Creativity arises out of the tension between spontaneity and limitations, the latter (like the river banks) forcing the spontaneity into the various forms which are essential to the work of art or poem. –Rollo May
It’s the Year of the Memoir—welcome to 2012. At the National Association of Memoir Writers, we are celebrating the full riches of the memoir, and inviting everyone to write their memoir this year.
Writing as you know is about creativity—and keeping yourself creative, actively writing, and engaged with your material. Post-holiday is a perfect time to center on your creative life and get focused.
When you think about it, a large part of our writing lives is spent reflecting, musing, journaling, and being “pregnant” with creative energy and ideas. We need to listen to the voices within—which means we should write, muse, and write some more! We need to stimulate our creative minds, to “fill the well” as I call it, so we have a lot to draw from when we sit down.
The more we use and stimulate our creativity, filling the well with beauty and good ideas, the more it will be there for us when we need it. For inspiration about creativity, I enjoy Rollo May’s The Courage to Create, which I recommend to explore ideas about creativity expressed without jargon. He talks about inspiration and breakthroughs, and explores the role of the unconscious in creativity—one of my favorite sections.
He makes several important points about creativity:
1. He says that “the unconscious seems to take delight in breaking through…what we cling to in our conscious thinking.”
2. The breakthrough shakes up our calm world, the status quo of our thinking.
3. During the breakthrough, everything is vivid, as we are in a heightened state of consciousness—which intensifies memory and the senses.
4. The breakthrough comes during the transition between work and relaxation.
Einstein said, “Why is it that inspiration seems to come while I’m shaving?”

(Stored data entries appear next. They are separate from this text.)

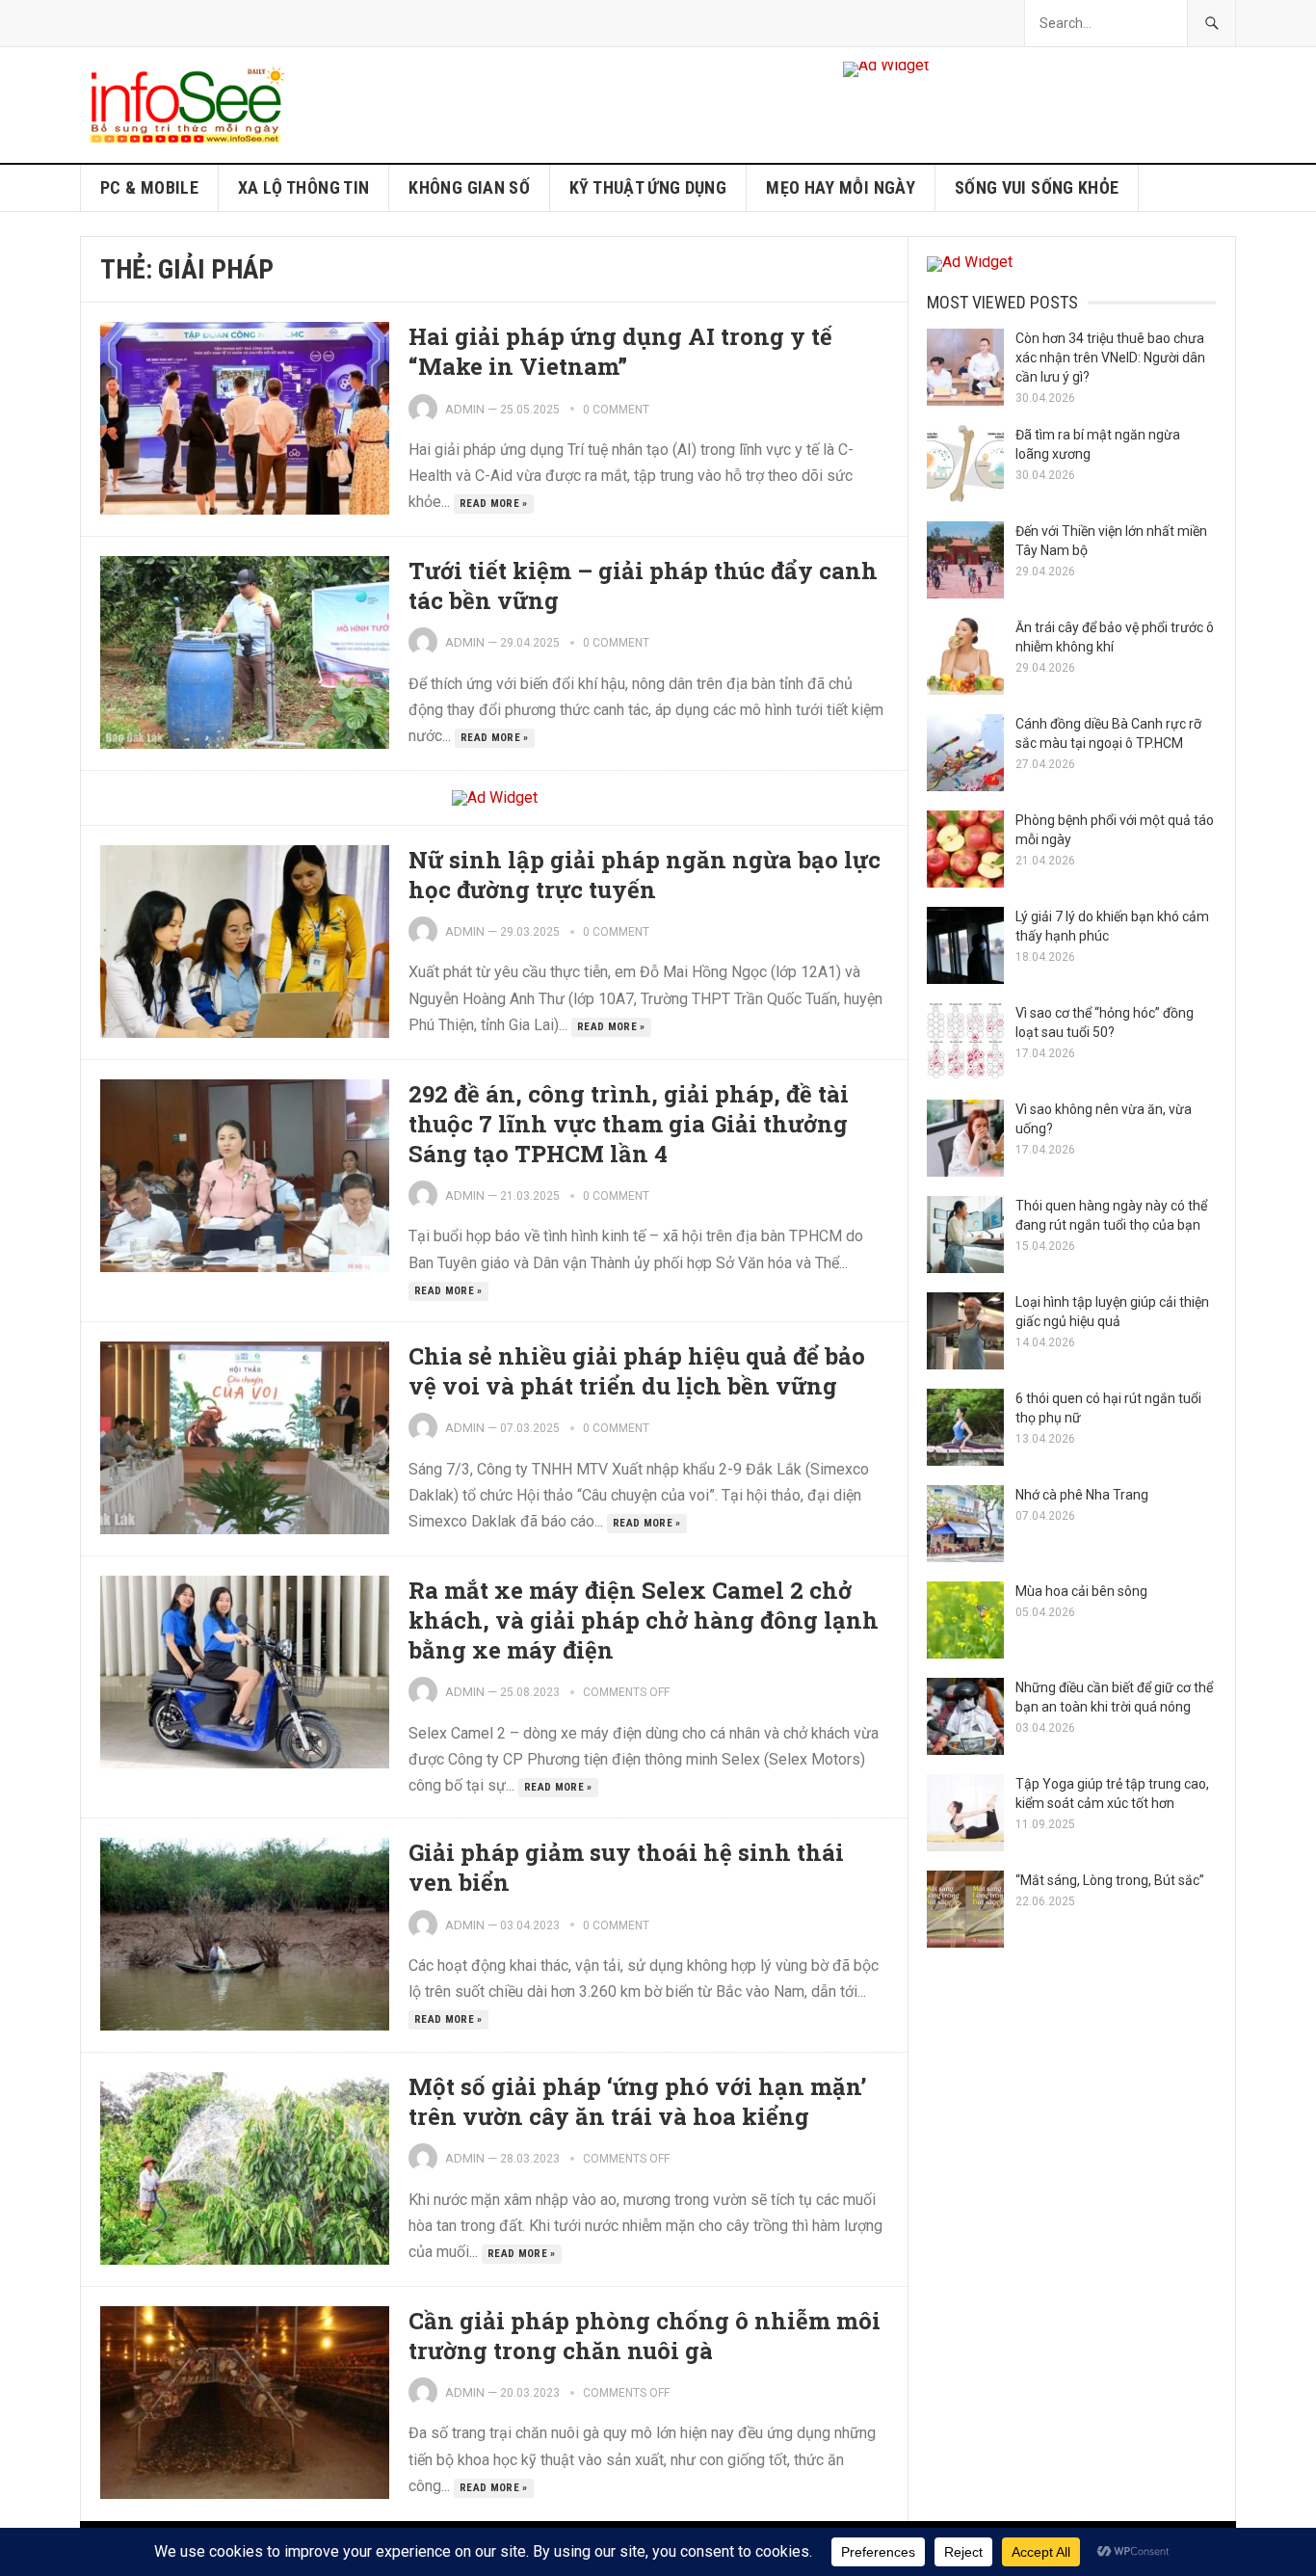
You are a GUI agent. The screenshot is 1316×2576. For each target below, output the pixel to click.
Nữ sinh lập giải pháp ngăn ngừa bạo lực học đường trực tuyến (644, 874)
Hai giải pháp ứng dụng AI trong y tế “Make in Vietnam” (620, 351)
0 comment (616, 409)
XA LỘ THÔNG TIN (303, 187)
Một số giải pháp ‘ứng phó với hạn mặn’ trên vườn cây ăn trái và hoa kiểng (637, 2101)
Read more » (494, 503)
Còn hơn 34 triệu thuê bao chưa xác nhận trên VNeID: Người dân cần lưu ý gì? (1110, 358)
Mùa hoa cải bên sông (1081, 1591)
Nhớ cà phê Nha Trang (1081, 1494)
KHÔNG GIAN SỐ (469, 187)
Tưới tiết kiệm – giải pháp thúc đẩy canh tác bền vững (643, 585)
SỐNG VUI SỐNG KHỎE (1037, 187)
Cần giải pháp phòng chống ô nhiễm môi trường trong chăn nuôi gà (644, 2335)
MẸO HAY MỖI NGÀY (840, 187)
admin (465, 409)
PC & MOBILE (149, 187)
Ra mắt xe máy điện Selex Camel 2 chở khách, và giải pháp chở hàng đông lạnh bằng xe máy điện (643, 1620)
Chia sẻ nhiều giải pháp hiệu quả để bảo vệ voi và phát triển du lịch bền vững (636, 1371)
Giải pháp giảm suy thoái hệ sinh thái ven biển (626, 1867)
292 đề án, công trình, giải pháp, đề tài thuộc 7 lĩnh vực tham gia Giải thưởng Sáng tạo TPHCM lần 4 (628, 1123)
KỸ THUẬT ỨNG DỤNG (647, 187)
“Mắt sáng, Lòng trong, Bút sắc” (1109, 1880)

Another expert on the creative process, Brenda Ueland, author of If You Want to Write says,
“Inspiration comes very slowly and quietly…the imagination needs moodling—long, inefficient, happy idling, dawdling, and puttering.”
So, go ahead and clean your house and prune your roses, while tuning into your creative processes bubbling deep within. Who says that only writers who are avoiding their desks have the cleanest houses? Maybe those who are properly messing about are engaged in the highest level of creativity!
Tips to Enhance your Creativity in 2012
1. Journal every day for 15 minutes. Writing begats more writing, and invites the flow of ideas.
2. Immerse yourself in creativity—read a poem, meditate on beauty or something that inspires you.
3. Go to an art museum and allow other forms of creativity to fill your well.
4. Take long, or even short, walks, as Brenda Ueland suggests, noticing the details of plants, houses, animals, and people.
5. Read inspiring literature of any genre. If it is well written, it will fill the spaces within your unconscious mind with good raw material to process.
What is your favorite way to invite creativity?
What are your writing plans for The Year of the Memoir?